So what just happened? Helm downloaded the index file for the stable charts repository, resolved the chart version we need and downloaded it, producing a Chart.lock
file along the way.
Let’s add a few more dependencies…
dependencies:
- name: rabbitmq
repository: https://charts.helm.sh/stable/
version: "^1.0.0"
- name: minio
repository: https://charts.helm.sh/stable/
version: "^1.0.0"
- name: mysql
repository: https://charts.helm.sh/stable/
version: "^1.0.0"
➜ foo git:(master) ✗ time helm dependency build
Getting updates for unmanaged Helm repositories...
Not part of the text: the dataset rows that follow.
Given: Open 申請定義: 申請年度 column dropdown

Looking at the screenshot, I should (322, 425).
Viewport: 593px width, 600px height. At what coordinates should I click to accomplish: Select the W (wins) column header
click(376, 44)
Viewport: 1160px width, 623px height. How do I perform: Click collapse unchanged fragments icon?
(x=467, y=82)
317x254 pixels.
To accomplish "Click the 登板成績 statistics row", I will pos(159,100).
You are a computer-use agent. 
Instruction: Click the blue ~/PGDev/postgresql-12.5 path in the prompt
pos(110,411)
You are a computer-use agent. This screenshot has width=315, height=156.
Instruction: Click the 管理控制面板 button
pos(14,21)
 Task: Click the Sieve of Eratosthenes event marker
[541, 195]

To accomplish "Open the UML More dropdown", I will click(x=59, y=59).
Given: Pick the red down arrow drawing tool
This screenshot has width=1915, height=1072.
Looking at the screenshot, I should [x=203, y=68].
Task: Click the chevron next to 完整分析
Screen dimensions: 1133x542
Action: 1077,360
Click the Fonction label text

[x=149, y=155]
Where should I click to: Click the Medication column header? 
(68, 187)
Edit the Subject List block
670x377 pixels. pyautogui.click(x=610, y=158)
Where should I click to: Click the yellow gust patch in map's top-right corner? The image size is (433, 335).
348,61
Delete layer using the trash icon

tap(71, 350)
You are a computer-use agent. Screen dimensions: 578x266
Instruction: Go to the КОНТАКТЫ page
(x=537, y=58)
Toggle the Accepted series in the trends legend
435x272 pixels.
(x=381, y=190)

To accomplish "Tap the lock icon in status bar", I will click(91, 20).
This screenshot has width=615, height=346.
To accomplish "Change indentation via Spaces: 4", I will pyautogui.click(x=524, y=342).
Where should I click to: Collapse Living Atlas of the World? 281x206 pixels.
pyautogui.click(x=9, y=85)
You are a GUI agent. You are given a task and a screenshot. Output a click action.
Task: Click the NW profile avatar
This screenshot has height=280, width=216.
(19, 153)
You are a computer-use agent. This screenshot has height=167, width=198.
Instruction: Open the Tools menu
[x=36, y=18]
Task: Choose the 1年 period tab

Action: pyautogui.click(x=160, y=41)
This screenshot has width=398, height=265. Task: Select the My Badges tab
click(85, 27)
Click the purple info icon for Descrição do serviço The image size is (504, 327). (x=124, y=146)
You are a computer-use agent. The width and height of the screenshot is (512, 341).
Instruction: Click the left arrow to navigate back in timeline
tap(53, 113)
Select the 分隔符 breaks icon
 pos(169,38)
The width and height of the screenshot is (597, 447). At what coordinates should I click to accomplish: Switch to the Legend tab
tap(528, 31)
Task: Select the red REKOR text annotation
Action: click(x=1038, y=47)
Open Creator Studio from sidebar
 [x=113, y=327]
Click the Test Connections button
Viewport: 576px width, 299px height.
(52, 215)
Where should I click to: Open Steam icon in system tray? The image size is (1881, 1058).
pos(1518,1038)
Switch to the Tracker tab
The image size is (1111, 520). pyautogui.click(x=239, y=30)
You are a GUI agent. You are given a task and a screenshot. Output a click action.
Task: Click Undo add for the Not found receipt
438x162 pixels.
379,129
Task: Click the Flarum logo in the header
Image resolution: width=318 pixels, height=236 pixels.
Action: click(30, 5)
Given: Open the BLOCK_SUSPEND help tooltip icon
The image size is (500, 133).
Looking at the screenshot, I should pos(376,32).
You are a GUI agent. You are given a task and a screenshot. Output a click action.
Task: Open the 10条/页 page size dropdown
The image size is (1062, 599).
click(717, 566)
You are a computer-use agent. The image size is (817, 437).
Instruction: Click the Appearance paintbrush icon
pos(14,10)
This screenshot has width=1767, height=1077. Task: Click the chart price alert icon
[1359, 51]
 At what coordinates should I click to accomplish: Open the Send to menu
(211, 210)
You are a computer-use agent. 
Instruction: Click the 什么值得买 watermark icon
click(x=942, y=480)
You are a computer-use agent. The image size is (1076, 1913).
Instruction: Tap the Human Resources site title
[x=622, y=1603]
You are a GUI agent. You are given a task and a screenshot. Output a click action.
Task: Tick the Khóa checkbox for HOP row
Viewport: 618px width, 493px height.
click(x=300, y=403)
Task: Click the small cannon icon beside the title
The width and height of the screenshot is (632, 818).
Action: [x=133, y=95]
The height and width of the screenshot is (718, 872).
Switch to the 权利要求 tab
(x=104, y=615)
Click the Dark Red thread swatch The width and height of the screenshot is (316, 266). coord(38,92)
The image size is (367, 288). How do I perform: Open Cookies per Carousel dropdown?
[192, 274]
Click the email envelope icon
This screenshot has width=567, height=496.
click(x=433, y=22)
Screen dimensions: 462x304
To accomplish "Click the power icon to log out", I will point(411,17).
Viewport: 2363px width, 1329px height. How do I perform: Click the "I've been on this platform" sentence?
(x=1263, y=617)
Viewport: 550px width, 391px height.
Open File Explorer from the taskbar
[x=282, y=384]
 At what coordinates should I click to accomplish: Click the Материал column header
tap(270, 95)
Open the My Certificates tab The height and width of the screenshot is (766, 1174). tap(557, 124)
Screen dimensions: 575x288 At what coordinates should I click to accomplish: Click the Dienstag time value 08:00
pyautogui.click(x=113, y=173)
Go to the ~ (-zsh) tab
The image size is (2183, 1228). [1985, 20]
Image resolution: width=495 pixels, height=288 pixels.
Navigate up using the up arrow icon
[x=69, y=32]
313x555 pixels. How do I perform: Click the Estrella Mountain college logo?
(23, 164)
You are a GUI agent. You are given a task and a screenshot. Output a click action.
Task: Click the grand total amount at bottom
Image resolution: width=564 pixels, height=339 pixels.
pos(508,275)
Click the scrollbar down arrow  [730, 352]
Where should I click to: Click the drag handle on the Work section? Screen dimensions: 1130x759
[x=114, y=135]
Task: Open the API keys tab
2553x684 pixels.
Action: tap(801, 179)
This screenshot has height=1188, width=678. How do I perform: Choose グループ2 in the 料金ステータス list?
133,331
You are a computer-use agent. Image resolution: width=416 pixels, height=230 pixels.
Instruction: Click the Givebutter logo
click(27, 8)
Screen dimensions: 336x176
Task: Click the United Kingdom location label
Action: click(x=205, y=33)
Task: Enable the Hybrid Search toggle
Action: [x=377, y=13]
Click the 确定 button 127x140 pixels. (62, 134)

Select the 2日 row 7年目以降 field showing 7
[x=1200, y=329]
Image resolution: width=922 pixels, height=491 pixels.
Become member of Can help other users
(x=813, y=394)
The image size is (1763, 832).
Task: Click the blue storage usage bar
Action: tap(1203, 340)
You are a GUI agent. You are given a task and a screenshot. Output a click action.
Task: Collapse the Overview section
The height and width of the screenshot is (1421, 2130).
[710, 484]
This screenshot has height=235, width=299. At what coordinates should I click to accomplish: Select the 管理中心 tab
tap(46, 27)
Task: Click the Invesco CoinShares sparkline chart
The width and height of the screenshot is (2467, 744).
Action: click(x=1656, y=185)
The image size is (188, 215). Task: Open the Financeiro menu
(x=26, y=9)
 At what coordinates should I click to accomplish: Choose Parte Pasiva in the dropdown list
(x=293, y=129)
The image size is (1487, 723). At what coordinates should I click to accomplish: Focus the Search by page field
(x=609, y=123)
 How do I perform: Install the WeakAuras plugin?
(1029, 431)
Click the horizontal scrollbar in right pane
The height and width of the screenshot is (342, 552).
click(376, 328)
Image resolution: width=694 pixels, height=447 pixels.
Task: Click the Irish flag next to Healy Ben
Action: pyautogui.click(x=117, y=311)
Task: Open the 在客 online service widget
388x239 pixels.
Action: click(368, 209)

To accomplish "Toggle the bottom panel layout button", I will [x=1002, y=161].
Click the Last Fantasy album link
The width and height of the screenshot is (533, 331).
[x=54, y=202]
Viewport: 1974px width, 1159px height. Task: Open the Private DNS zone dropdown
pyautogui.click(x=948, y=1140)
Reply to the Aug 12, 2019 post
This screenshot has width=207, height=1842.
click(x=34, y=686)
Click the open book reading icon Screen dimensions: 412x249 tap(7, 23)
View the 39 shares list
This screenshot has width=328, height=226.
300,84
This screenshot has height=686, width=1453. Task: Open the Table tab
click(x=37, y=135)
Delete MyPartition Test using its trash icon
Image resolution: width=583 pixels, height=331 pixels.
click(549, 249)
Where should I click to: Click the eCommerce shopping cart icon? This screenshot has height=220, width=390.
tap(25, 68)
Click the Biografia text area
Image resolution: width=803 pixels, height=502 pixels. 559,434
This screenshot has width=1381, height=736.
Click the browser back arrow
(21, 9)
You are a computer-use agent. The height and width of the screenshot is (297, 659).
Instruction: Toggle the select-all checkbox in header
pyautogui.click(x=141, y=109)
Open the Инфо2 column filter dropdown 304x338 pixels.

...Successfully got an update from the "https://charts.helm.sh/stable/" chart repository
...Successfully got an update from the "https://charts.helm.sh/stable/" chart repository
...Successfully got an update from the "https://charts.helm.sh/stable/" chart repository
Saving 3 charts
Downloading rabbitmq from repo https://charts.helm.sh/stable/
Downloading minio from repo https://charts.helm.sh/stable/
Downloading mysql from repo https://charts.helm.sh/stable/
Deleting outdated charts
real 0m40.973s
user 0m17.711s
sys 0m2.583s
Interestingly, we see Helm make three attempts to update the same chart repository.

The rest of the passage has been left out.